While there is a rather fuzzy line between acceptable and inacceptable behaviour in chat, in most cases it is reasonably clear whether a message should be removed. But there is a much greater uncertainty about what the appropriate suspension length is. Depending on who handles a flag, the result might be anything from the standard 30-60 minutes auto-suspension and a few weeks.

Unlike for suspensions on the main sites, there are no official guidelines from SE regarding suspension lengths in chat. This leads to wildly inconsistent moderator actions by different moderators for similar offenses.

An additional issue with this situation is that in my personal opinion the manual suspension lengths are often too short. They are usually measured in hours or a few days. Of course chat is a different medium than the main sites, but I think that even for a faster medium like chat a suspension length of a day or two is not all that useful.

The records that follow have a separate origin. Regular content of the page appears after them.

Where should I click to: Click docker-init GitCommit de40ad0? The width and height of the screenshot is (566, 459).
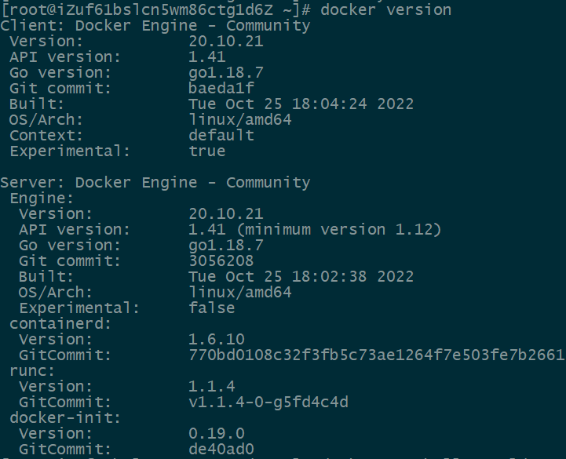[x=221, y=450]
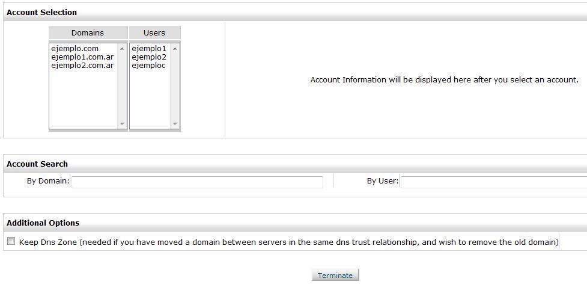The height and width of the screenshot is (293, 587).
Task: Pick user ejemplo2 from the Users list
Action: 149,57
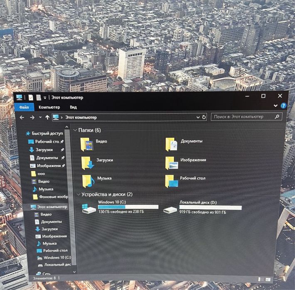295x290 pixels.
Task: Click the Windows 10 (C:) usage bar
Action: tap(128, 207)
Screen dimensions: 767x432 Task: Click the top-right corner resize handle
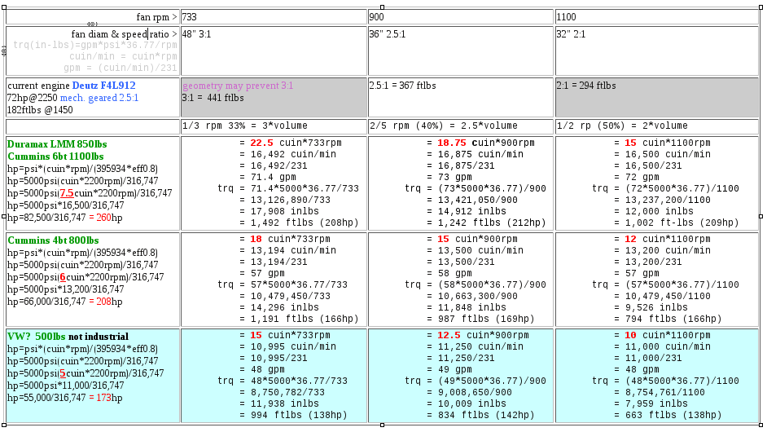[761, 7]
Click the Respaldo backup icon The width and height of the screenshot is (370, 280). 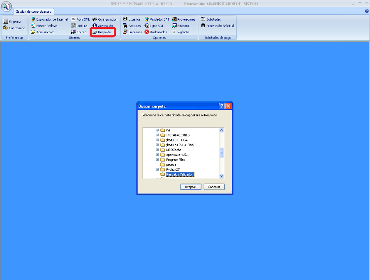pyautogui.click(x=95, y=32)
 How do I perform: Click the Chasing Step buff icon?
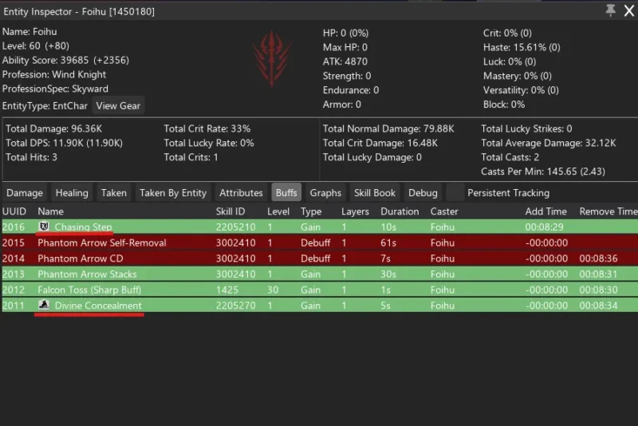click(44, 227)
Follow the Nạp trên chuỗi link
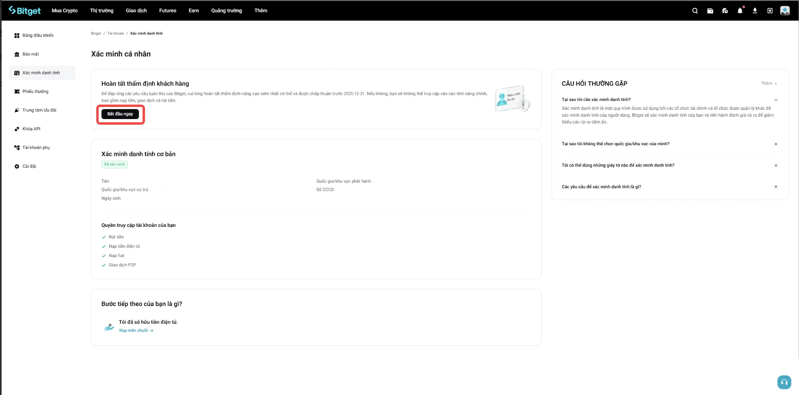The width and height of the screenshot is (799, 395). pos(133,330)
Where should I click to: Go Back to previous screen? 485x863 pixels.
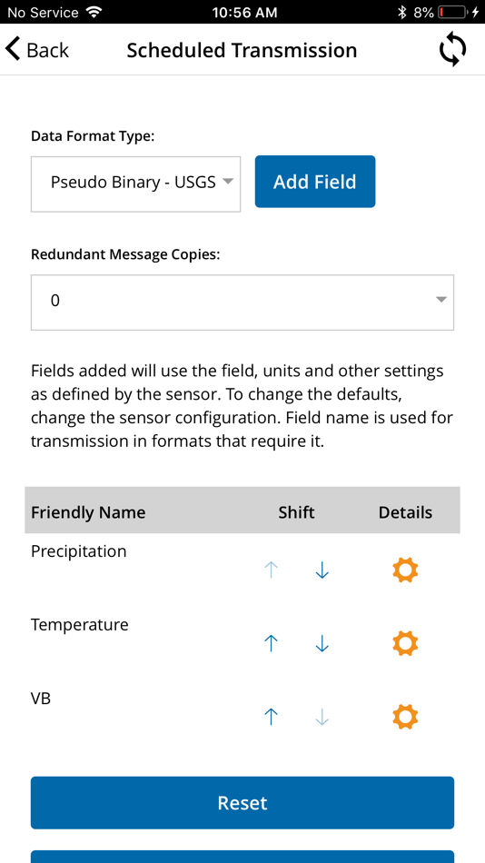click(x=37, y=50)
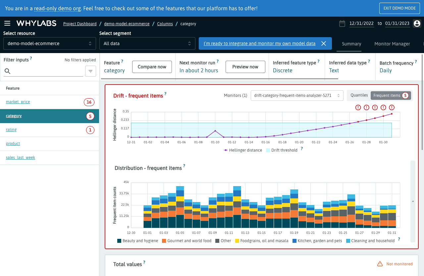This screenshot has height=276, width=424.
Task: Select the market_price feature in the sidebar
Action: 18,102
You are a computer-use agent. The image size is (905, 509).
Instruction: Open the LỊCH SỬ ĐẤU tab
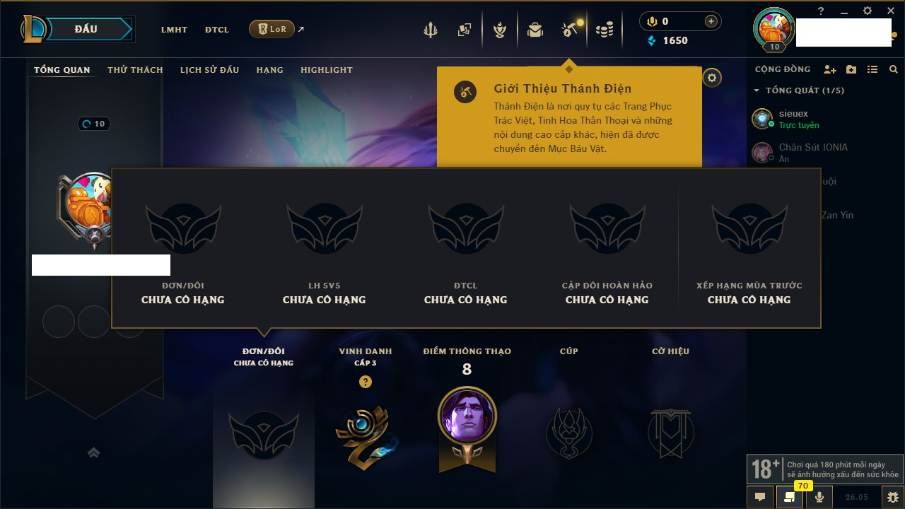[x=209, y=70]
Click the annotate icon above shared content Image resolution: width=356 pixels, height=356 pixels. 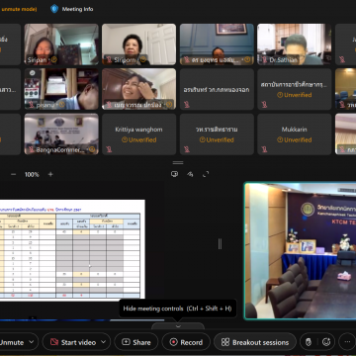coord(190,174)
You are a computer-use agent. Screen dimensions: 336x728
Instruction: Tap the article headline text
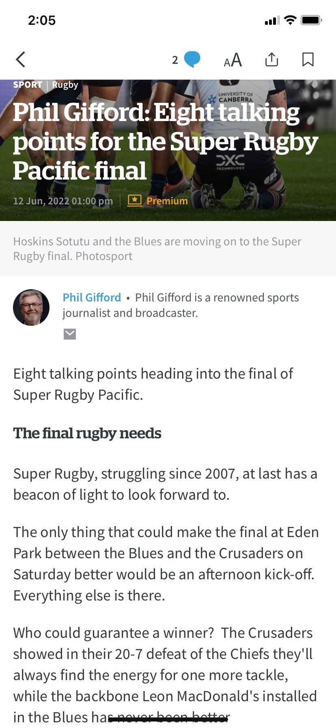pyautogui.click(x=162, y=141)
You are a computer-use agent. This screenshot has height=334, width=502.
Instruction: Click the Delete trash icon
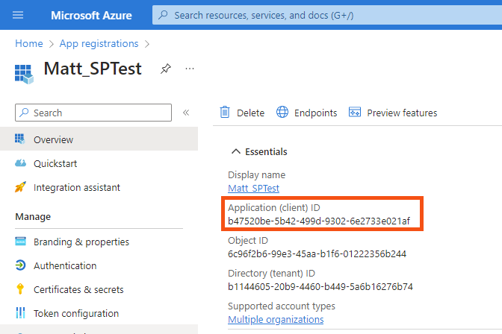click(225, 113)
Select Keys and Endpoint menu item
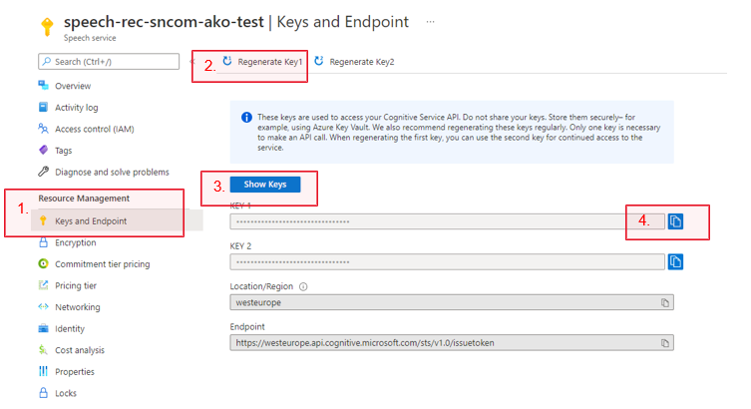 tap(90, 220)
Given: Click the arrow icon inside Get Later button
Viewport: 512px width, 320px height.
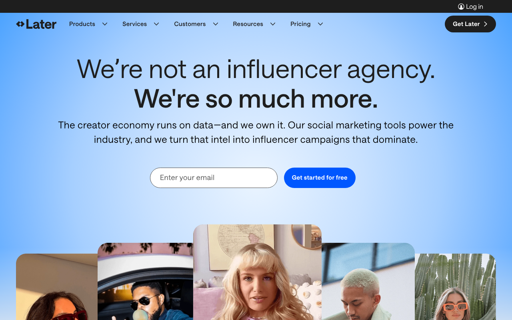Looking at the screenshot, I should point(486,24).
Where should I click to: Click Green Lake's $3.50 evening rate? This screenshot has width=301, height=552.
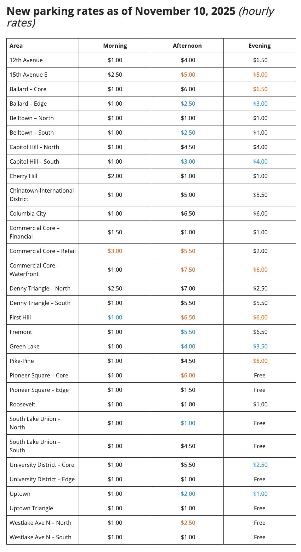[260, 346]
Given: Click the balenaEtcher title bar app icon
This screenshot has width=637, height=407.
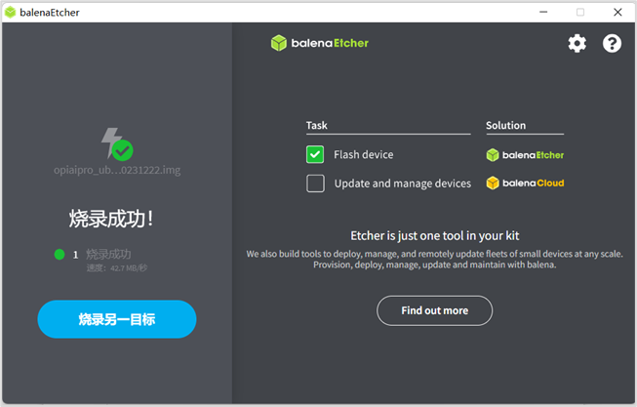Looking at the screenshot, I should tap(10, 12).
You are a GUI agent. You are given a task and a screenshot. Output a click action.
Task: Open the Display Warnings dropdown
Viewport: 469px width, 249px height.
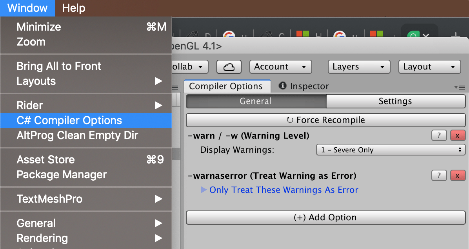coord(391,150)
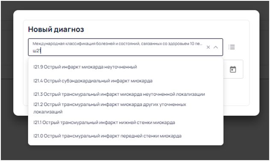270x161 pixels.
Task: Click into the search field containing "ш21"
Action: [x=117, y=51]
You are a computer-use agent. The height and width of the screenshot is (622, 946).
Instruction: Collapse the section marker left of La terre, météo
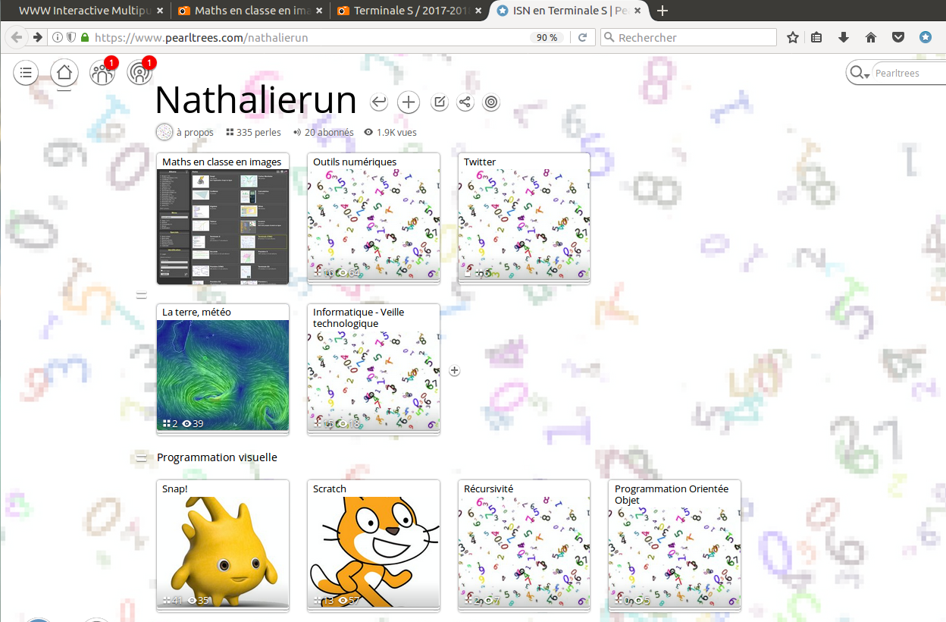point(141,295)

The short (30-60 min) auto-suspension with a spam/offensive flag deals with immediate issues and lets the whole thing calm down a bit. That is enough for most situations. If that isn't enough, I would directly go to suspension lengths similar to the main sites, though a bit toned down. Something more like 3,7,30, ... days.

Manual suspensions are much rarer than the automated ones in chat, and usually deal with users that were repeatedly flagged or committed especially serious first offenses. The recent addition of annotations to chat users and recording of previous suspension now makes it possible to make chat moderation more consistent and to deal better with repeated low-level offenses.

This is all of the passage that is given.